- Born: 1 August 1964 (age 62) Deep Water Bay, British Hong Kong
- Citizenship: Canada; China; (Hong Kong)
- Education: Stanford University (BS, MS)
- Occupation: Businessman
- Organization: Chinese People's Political Consultative Conference
- Office: Chair of CK Asset Holdings Chair of CK Hutchison Holdings
- Predecessor: Li Ka-shing
- Spouse: Cynthia Wong
- Parent: Li Ka-shing
- Relatives: Richard Li (brother)

= Victor Li Tzar-kuoi =

Hong Kong businessman

Victor Li Tzar-kuoi (born 1 August 1964) is a Hong Kong businessman, the chair of the board and group co-managing director of CK Hutchison Holdings Limited and the chairman of the board and managing director of CK Asset Holdings Limited and the chairman of CK Infrastructure Holdings Limited. He is the elder son of tycoon Li Ka-shing and the brother of Richard Li.

==Early life and education==
Victor was born to Li Ka-shing, a Hong Kong billionaire businessman, at his parents' family house in 79 Deep Water Bay Road, Deep Water Bay, Hong Kong on 1 August 1964, He has a younger brother, Richard Li. He attended St. Paul's Co-educational College in Hong Kong, and earned B.S. and M.S. degree in civil engineering from Stanford University.

==Career==
In March 2018, his father announced retirement and passed control of his empire to his son.

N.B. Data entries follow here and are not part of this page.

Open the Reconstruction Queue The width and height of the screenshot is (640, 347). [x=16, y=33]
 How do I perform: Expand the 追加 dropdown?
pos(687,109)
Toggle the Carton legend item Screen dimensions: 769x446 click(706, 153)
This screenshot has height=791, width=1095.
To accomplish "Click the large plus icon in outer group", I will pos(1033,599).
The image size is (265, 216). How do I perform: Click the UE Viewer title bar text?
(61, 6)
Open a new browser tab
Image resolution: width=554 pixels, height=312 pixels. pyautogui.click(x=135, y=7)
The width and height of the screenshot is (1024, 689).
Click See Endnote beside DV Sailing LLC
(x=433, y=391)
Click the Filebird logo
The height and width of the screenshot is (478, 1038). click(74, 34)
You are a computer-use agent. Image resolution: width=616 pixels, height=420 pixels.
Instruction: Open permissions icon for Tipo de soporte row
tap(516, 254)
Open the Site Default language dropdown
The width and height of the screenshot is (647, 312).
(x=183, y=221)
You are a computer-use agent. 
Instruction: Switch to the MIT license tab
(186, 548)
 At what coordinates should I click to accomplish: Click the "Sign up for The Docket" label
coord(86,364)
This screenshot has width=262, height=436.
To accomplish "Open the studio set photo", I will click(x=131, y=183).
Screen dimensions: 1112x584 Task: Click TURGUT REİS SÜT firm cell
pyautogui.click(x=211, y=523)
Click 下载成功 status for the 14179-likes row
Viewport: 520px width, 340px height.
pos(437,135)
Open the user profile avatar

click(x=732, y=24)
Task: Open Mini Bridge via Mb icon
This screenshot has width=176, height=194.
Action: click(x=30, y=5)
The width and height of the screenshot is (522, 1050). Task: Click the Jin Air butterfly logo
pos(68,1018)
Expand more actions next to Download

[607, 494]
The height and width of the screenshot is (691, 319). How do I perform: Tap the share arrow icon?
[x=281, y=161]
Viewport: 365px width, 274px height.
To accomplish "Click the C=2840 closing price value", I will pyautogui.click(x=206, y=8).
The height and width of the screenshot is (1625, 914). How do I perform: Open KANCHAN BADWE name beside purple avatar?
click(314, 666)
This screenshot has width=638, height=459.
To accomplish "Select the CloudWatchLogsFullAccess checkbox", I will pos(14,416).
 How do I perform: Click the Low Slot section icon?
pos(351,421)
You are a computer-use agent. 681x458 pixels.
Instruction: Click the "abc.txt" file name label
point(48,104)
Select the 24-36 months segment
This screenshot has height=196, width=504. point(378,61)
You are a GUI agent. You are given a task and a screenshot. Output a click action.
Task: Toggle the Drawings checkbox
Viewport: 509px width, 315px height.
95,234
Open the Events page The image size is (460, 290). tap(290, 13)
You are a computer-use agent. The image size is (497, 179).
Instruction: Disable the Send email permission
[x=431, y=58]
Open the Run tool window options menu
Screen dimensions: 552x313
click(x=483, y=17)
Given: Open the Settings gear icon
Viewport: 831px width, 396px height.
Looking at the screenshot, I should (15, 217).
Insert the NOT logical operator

Victor Li has been holding the following positions:

- Chairman and Group Co-managing director of CK Hutchison Holdings Limited
- Chairman and managing director of CK Asset Holdings Limited
- Chairman of CK Infrastructure Holdings Limited
- Chairman of CK Life Sciences Int'l., (Holdings) Inc.
- Non-executive Director of Power Assets Holdings Limited
- Deputy Chairman of HK Electric Investments Limited
- Deputy Chairman of Li Ka Shing Foundation Limited, Li Ka Shing (Overseas) Foundation and Li Ka Shing (Canada) Foundation
- Co-Chairman of Husky Energy Inc.
- Director of the Hongkong and Shanghai Banking Corporation

== Personal life and kidnapping ==
Victor Li was kidnapped in 1996 on his way home after work by notorious gangster "Big Spender" Cheung Tze-keung. Victor's father, Li Ka-shing, paid a ransom of HK$1.038 billion, directly to Cheung who had come to Li Ka-shing's house. Victor Li is said to have been released after one night. A report was never filed with Hong Kong police. Instead the case was pursued by Mainland authorities, leading to Big Spender's execution in 1998, an outcome not possible under Hong Kong law. Rumours circulated of a deal between Li Ka-Shing and the Mainland. This suggestion, when brought to Li, was brushed off.

==Other positions==
Victor Li is a member of the Standing Committee of the 13th National Committee of the Chinese People's Political Consultative Conference.

Li is a member of the Chief Executive's Council of Advisers on Innovation and Strategic Development of the Hong Kong Special Administrative Region. Li is the Vice Chairman of the Hong Kong General Chamber of Commerce, and is Honorary Consul, for Barbados in Hong Kong.